Is there an easy way to use tags to discriminate types but still retain the original functionality with functions that don't support the tags?

Consider the overview example which I've modified with pseudocode demonstrating what I wish to do. Is there a way to do something like:

#include <boost/hana.hpp>
#include <boost/hana/ext/std/type_traits.hpp>
#include <cassert>
#include <string>
using namespace boost::hana;
using namespace boost::hana::literals;

struct Fish{};
struct Cat{};
struct Dog{};

tag<std::string,Fish> FishStr;
tag<std::string,Cat> CatStr;
tag<std::string,Dog> DogStr;

int main() {
  // Sequences capable of holding heterogeneous objects, and algorithms
  // to manipulate them.
  auto animals = make_tuple(FishStr{"Nemo"}, CatStr{"Garfield"}, DogStr{"Snoopy"});
  auto names = transform(animals, [](auto a) {
    return a;
  });
  assert(reverse(names) == make_tuple("Snoopy", "Garfield", "Nemo"));
  auto fish = filter(animal_types, [](auto a) {
    return traits::is_tagged(a,Fish());
  });
  static_assert(fish == make_tuple(type<FishStr>), "");
}

I don't think this would compile, but is there something to that effect available in the repository?

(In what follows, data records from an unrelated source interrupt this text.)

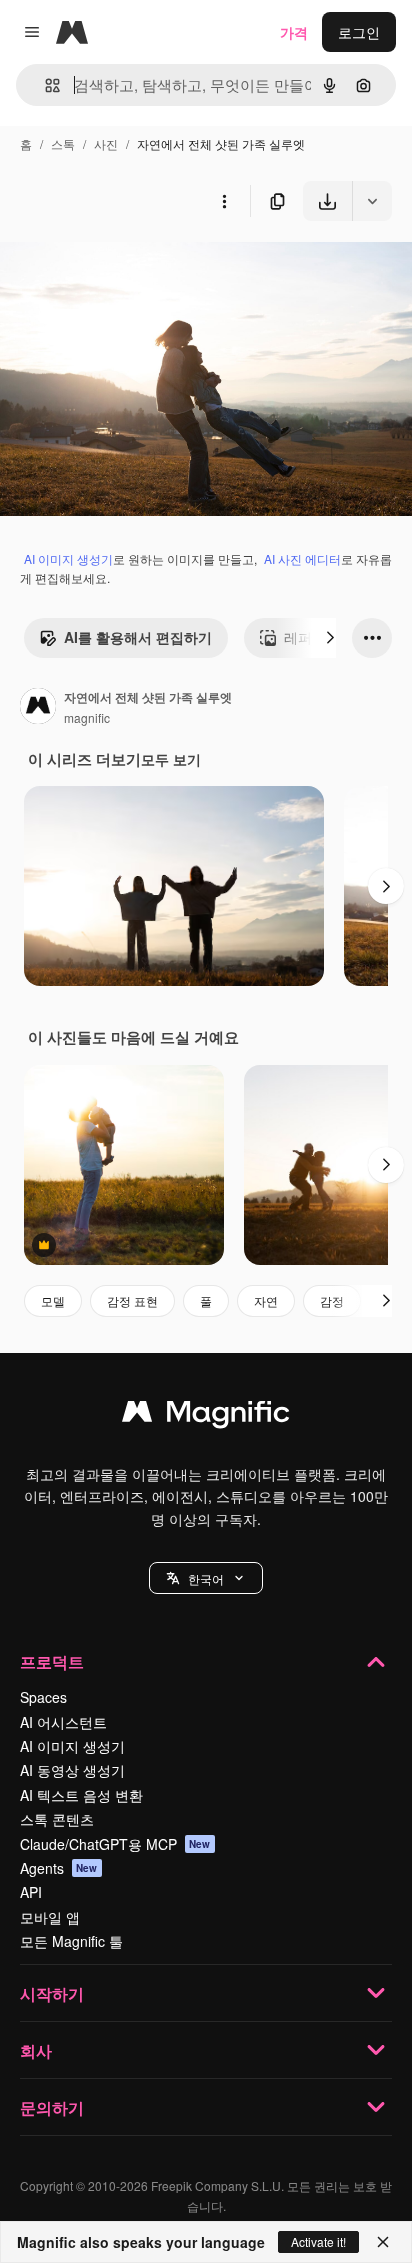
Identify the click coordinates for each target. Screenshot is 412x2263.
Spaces (43, 1697)
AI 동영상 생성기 (72, 1770)
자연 (266, 1300)
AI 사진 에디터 (302, 558)
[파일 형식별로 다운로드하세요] (372, 201)
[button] (206, 1578)
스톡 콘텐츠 (57, 1819)
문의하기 (52, 2107)
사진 (106, 143)
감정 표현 (132, 1300)
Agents (59, 1868)
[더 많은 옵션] (224, 201)
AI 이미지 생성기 (68, 558)
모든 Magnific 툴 (71, 1941)
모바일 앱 (50, 1917)
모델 (53, 1300)
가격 (294, 32)
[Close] (383, 2242)
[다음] (330, 638)
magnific (87, 717)
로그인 (359, 32)
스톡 (63, 143)
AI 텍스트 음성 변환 (81, 1795)
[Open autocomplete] (44, 85)
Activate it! (318, 2241)
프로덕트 (52, 1661)
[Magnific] (206, 1416)
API (31, 1892)
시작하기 (52, 1993)
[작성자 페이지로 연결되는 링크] (38, 708)
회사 (36, 2050)
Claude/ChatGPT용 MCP (115, 1844)
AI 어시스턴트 (63, 1722)
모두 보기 (171, 759)
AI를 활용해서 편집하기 (138, 637)
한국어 (206, 1578)
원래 (115, 267)
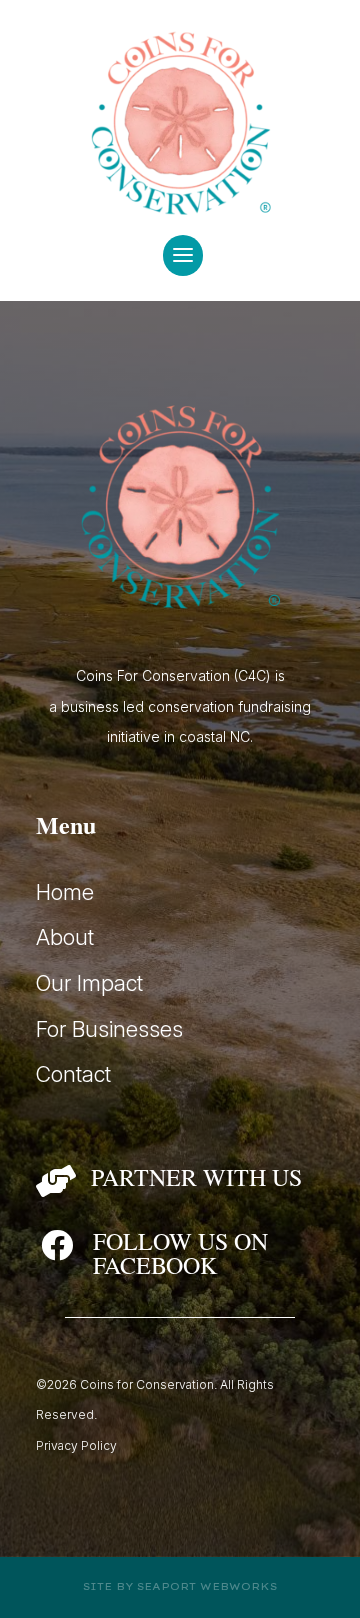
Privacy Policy (76, 1445)
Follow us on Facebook (180, 1253)
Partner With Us (196, 1177)
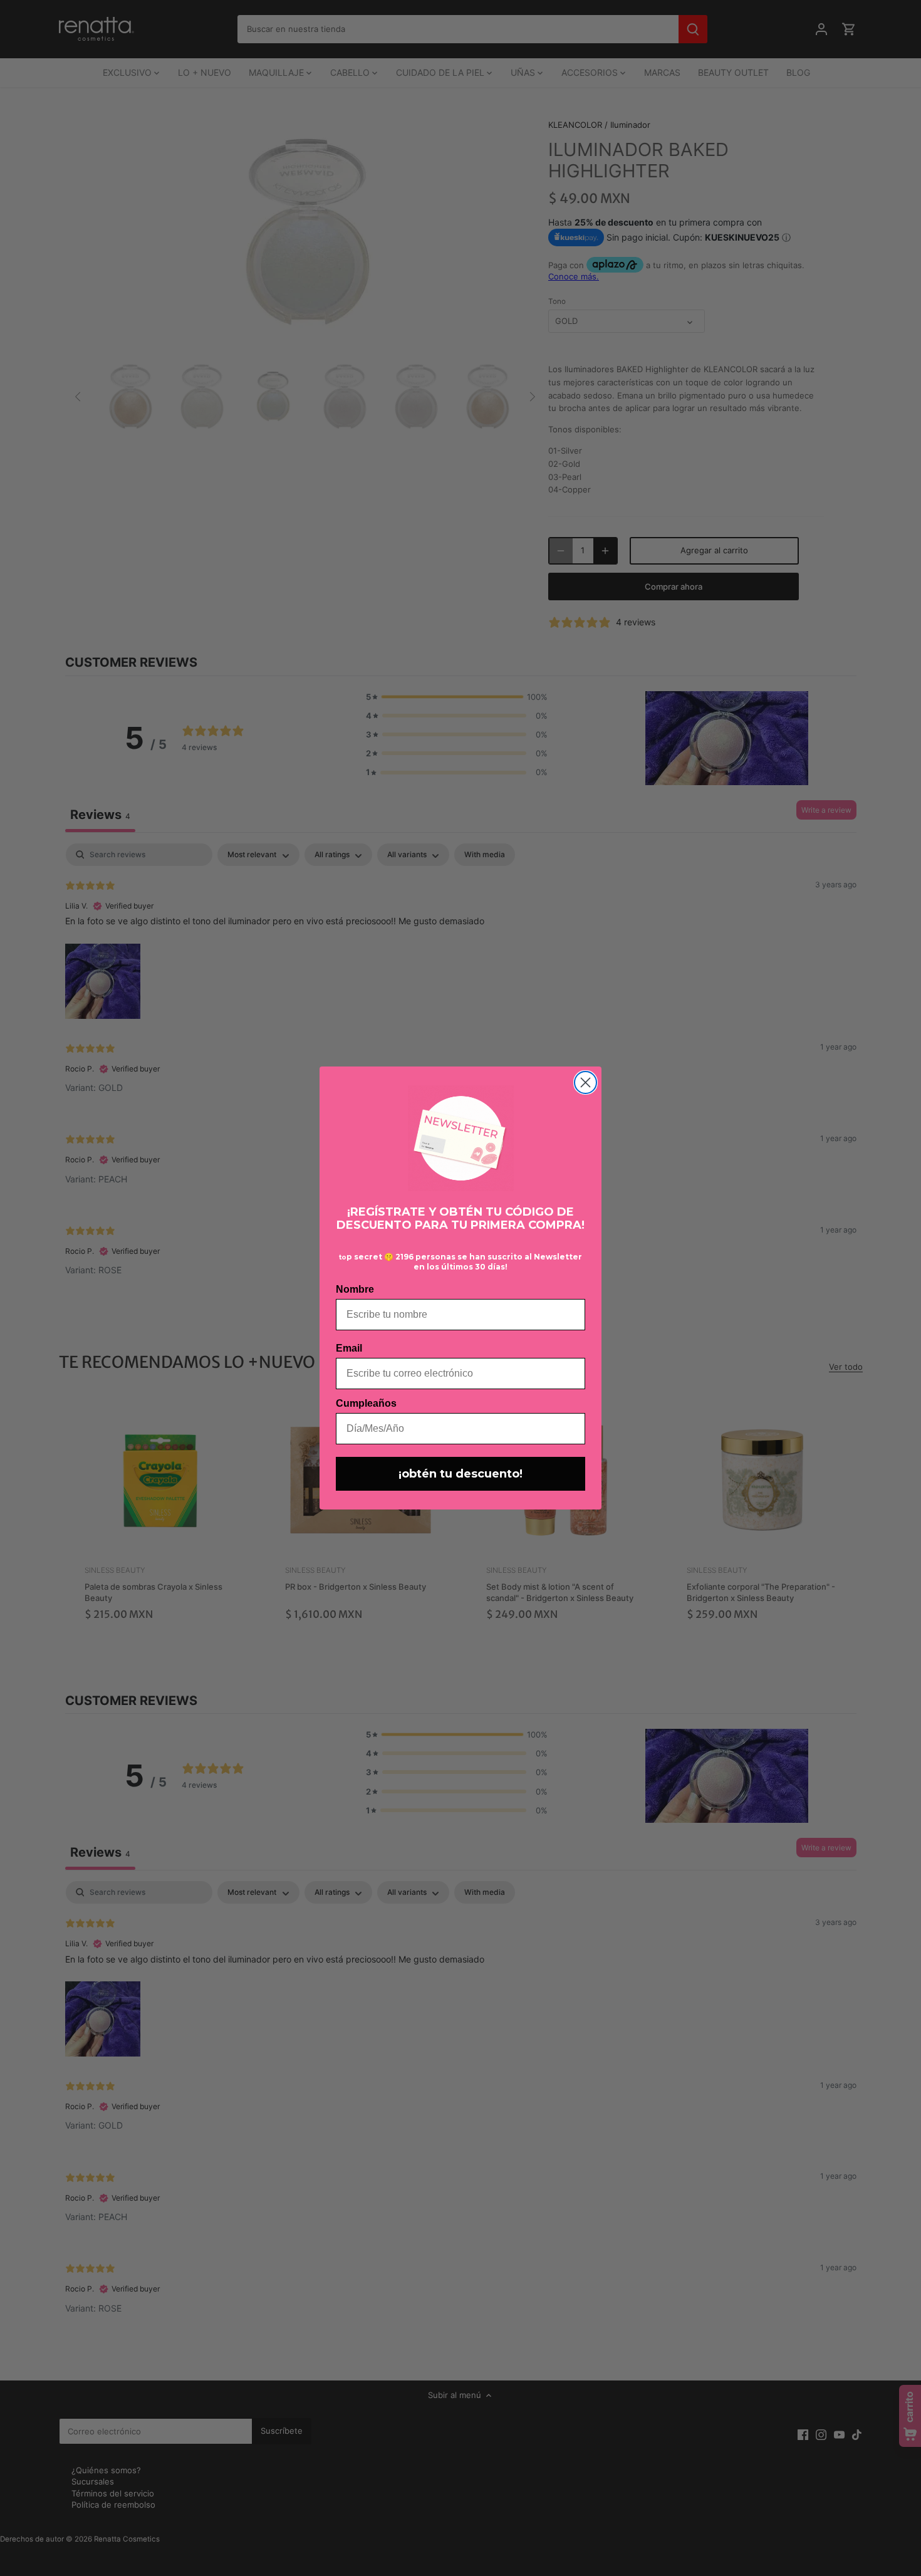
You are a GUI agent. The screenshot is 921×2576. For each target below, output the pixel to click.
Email (349, 1348)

ldionne commented 9 years ago

Does the following do what you want?

#include <boost/hana.hpp>
#include <cassert>
#include <string>
using namespace boost::hana;
using namespace std::literals;

struct Fish { };
struct Cat { };
struct Dog { };

int main() {
  auto animals = make_tuple(make_pair(type<Fish>, "Nemo"s),
                            make_pair(type<Cat>, "Garfield"s),
                            make_pair(type<Dog>, "Snoopy"s));
  auto fish = filter(animals, [](auto t) {
    return first(t) == type<Fish>;
  });
  assert(fish == make_tuple(make_pair(type<Fish>, "Nemo"s)));
}

You can then use keys or transform to get only the relevant part of the pair (the type or the string), as needed.

ahundt commented 9 years ago

Cool, that definitely solves the problem when I can define the types myself! I love how concise hana can be.

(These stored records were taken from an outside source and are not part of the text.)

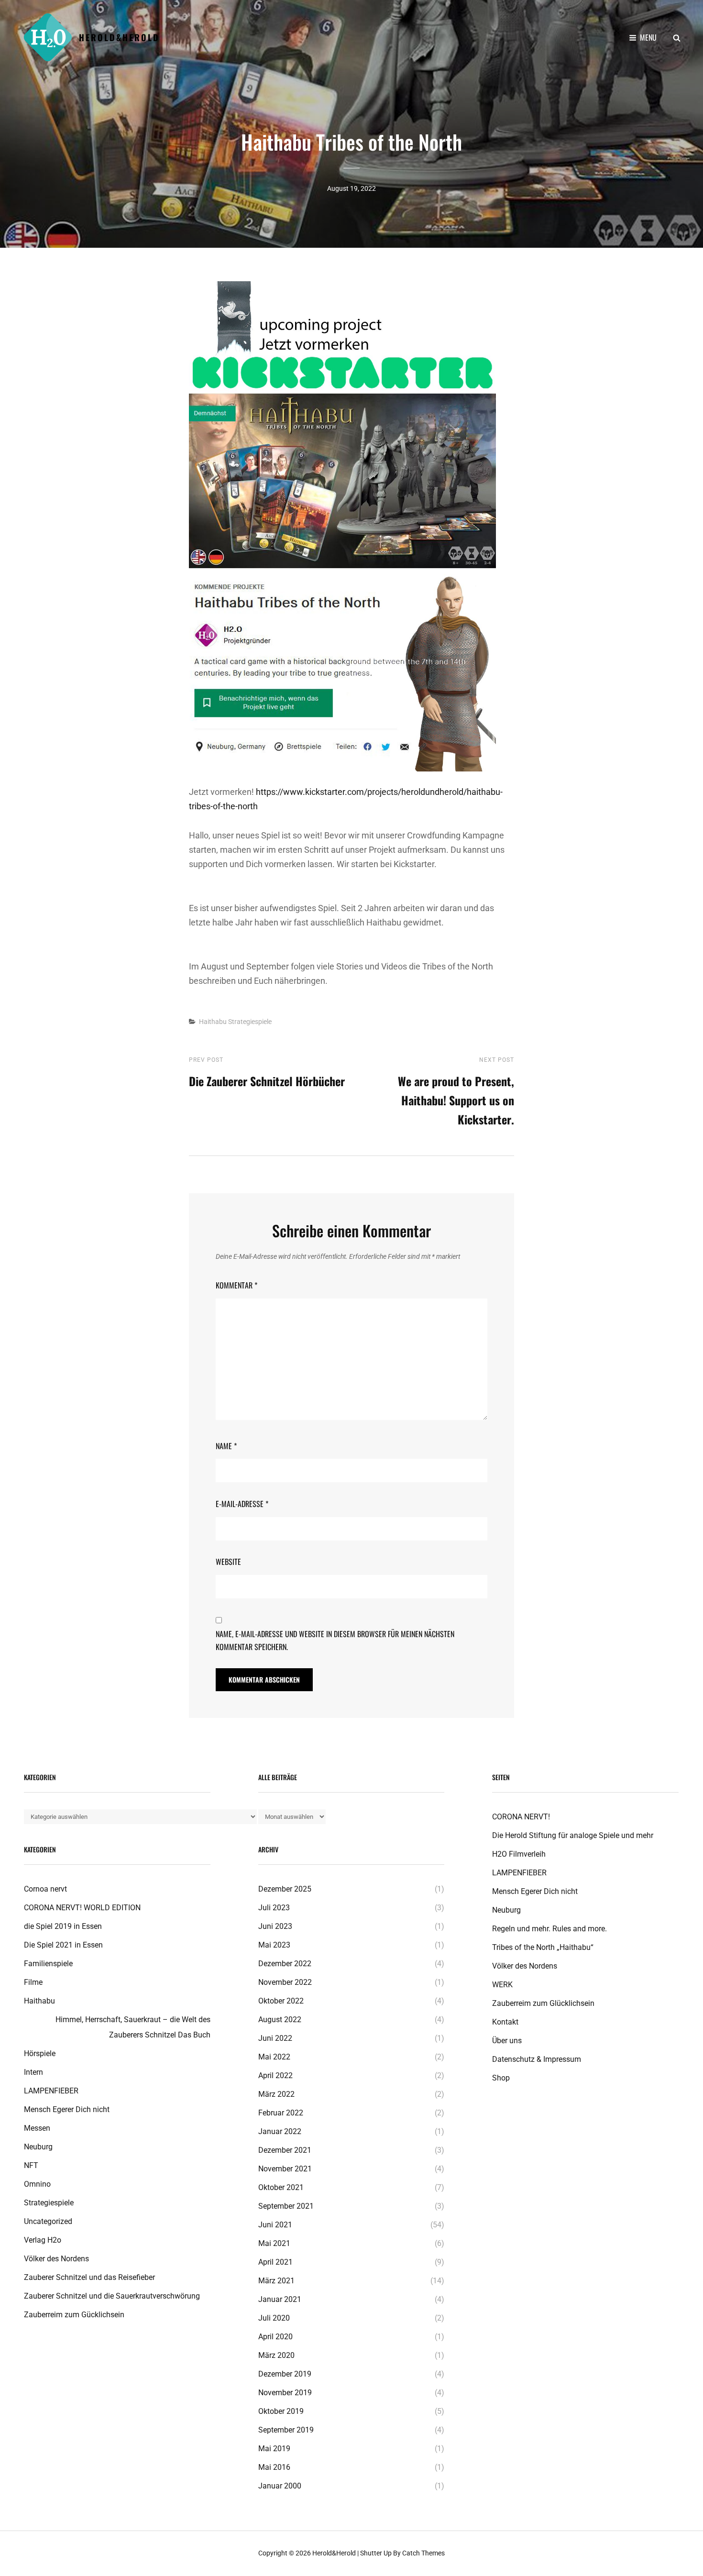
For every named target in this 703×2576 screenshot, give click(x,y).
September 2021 (286, 2206)
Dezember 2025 (284, 1888)
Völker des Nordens (56, 2258)
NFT (31, 2165)
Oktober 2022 (281, 2000)
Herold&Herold (119, 37)
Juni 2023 (275, 1926)
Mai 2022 (274, 2056)
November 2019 (285, 2392)
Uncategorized (48, 2221)
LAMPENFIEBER (51, 2090)
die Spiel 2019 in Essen (63, 1926)
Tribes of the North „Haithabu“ (542, 1947)
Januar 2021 (279, 2299)
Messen (37, 2128)
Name (226, 1446)
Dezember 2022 (284, 1963)
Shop (501, 2077)
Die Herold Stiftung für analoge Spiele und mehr (572, 1835)
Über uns (507, 2040)
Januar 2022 (279, 2131)
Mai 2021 (274, 2243)
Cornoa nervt (45, 1888)
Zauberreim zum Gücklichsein (74, 2314)
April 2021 (275, 2262)
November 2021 (285, 2168)
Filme (33, 1982)
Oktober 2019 (281, 2411)
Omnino (37, 2184)
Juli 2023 (274, 1907)
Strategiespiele (250, 1021)
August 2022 (279, 2019)
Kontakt (505, 2021)
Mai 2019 (274, 2448)
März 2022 (276, 2094)
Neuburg (38, 2146)
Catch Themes (423, 2553)
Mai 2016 (274, 2467)
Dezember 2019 (284, 2373)
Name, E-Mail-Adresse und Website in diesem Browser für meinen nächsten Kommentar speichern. (335, 1640)
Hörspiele (39, 2053)
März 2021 (276, 2280)
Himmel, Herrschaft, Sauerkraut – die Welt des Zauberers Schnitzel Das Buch (132, 2027)
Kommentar (236, 1285)
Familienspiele (48, 1963)
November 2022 (285, 1982)
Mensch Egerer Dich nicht (67, 2109)
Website (228, 1561)
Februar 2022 (280, 2112)
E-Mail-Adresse (242, 1503)
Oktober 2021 (281, 2187)
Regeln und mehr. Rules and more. (549, 1928)
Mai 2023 (274, 1944)
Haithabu (213, 1021)
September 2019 (286, 2429)
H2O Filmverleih (519, 1854)
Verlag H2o (42, 2240)
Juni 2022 (275, 2038)
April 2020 (275, 2336)
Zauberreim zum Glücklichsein (543, 2003)
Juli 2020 (274, 2318)
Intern (33, 2072)
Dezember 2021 (284, 2150)
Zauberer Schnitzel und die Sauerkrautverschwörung (112, 2296)
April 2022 (275, 2075)
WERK (502, 1984)
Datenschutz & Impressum (536, 2059)
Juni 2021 (275, 2224)
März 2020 (276, 2355)
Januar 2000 (279, 2485)
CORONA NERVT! (521, 1816)
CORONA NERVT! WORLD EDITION (82, 1907)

That lead me to another possibility. User defined types may be where pair syntax breaks down, because a struct with several data members containing say, vectors of torques positions and velocities couldn't go through a simple make_pair.

How would you approach incorporating user defined data like PetStore below into an architecture that can be used like your example above in addition to the existing types we already defined above?

struct PetStore {
std::vector<std::string> fish;
std::vector<std::string> cats;
std::vector<std::string> dogs;
}

struct PetsAtHome {
  std::string dog;
  char[55]   cat;
  std::string gerbil;
}

typedef std::vector<PetsAtHome> PetsInNeigborhood;

To provide a clearer picture here are the goals I'm imagining:

a small metaprogram to serialize/deserialize type discriminated data
separation of data structures and algorithms, perhaps via a small metaprogram to unpack the data from user defined types to feed data into an algorithm, such as how boost.geometry supports them.
algorithms that perform calculations based on not just the type but also the unit of the data, like in boost.units
conversion of data from one user defined format to another based on the tag data supplied with the function call, such as copying data from PetStore to each of PetsAtHome and PetsInNeigborhood to the extent possible.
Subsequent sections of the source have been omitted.